Phase 4: Evaluate (triggered by experiment completion)

  1. Pull experiment results from PostHog
  2. Run experiment-evaluation with control vs variant data
  3. Decision:
    • Adopt: Update the live configuration to use the winning variant. Log the change. Move to Phase 5.
    • Iterate: Generate a new hypothesis building on this result. Return to Phase 2.
    • Revert: Disable the variant, restore control. Log the failure. Return to Phase 1 monitoring.
    • Extend: Keep the experiment running for another period. Set a reminder.
  4. Store the full evaluation (decision, confidence, reasoning) in Attio

Phase 5: Report (runs weekly via n8n cron)

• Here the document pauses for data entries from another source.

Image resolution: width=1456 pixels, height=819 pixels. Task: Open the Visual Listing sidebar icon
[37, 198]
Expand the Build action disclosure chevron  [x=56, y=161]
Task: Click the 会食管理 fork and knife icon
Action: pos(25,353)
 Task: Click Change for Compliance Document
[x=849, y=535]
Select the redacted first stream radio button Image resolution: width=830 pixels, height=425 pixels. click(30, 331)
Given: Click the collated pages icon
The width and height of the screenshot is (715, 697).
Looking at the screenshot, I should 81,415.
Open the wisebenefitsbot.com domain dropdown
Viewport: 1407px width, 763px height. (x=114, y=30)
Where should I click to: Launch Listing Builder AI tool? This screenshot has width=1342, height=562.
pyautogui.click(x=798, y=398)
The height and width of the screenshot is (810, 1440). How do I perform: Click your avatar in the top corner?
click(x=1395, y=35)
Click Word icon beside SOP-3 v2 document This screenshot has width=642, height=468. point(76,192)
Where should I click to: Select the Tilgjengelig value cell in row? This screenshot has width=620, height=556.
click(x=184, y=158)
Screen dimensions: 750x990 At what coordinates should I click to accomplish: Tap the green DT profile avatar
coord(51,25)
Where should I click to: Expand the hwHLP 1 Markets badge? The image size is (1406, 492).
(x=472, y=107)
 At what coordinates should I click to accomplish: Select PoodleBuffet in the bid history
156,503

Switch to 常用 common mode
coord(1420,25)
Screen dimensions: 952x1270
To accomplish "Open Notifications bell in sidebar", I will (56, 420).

  1. Aggregate all optimization activity for the week: anomalies detected, hypotheses generated, experiments run, decisions made
  2. Calculate: net metric change from all adopted changes this week
  3. Generate a weekly optimization brief using Claude:
    • What changed and why
    • Net impact on primary KPIs
    • Current distance from estimated local maximum
    • Recommended focus for next week
  4. Post the brief to Slack and store in Attio

Guardrails (CRITICAL)

  • Rate limit: Maximum 1 active experiment per play at a time. Never stack experiments.
  • Revert threshold: If primary metric drops >30% at any point during an experiment, auto-revert immediately.
  • Human approval required for:
    • Budget changes >20%
    • Audience/targeting changes that affect >50% of traffic
    • Any change the hypothesis generator flags as "high risk"
  • Cooldown: After a failed experiment (revert), wait 7 days before testing a new hypothesis on the same variable.
  • Maximum experiments per month: 4 per play. If all 4 fail, pause optimization and flag for human strategic review.
  • Never optimize what isn't measured: If a KPI doesn't have PostHog tracking, fix tracking first (use posthog-gtm-events drill) before running experiments on it.

Output

  • Continuous metric monitoring with anomaly alerts
  • Automated hypothesis → experiment → evaluation → implementation cycle
  • Weekly optimization briefs
  • Audit trail of every change, why it was made, and what happened

When to Stop

The optimization loop runs indefinitely at Durable level. However, it should detect convergence — when successive experiments produce diminishing returns (<2% improvement for 3 consecutive experiments). At convergence:

  1. The play has reached its local maximum
  2. Reduce monitoring frequency from daily to weekly
  3. Report to the team: "This play is optimized. Current performance is [metrics]. Further gains require strategic changes (new channels, new audience, product changes) rather than tactical optimization."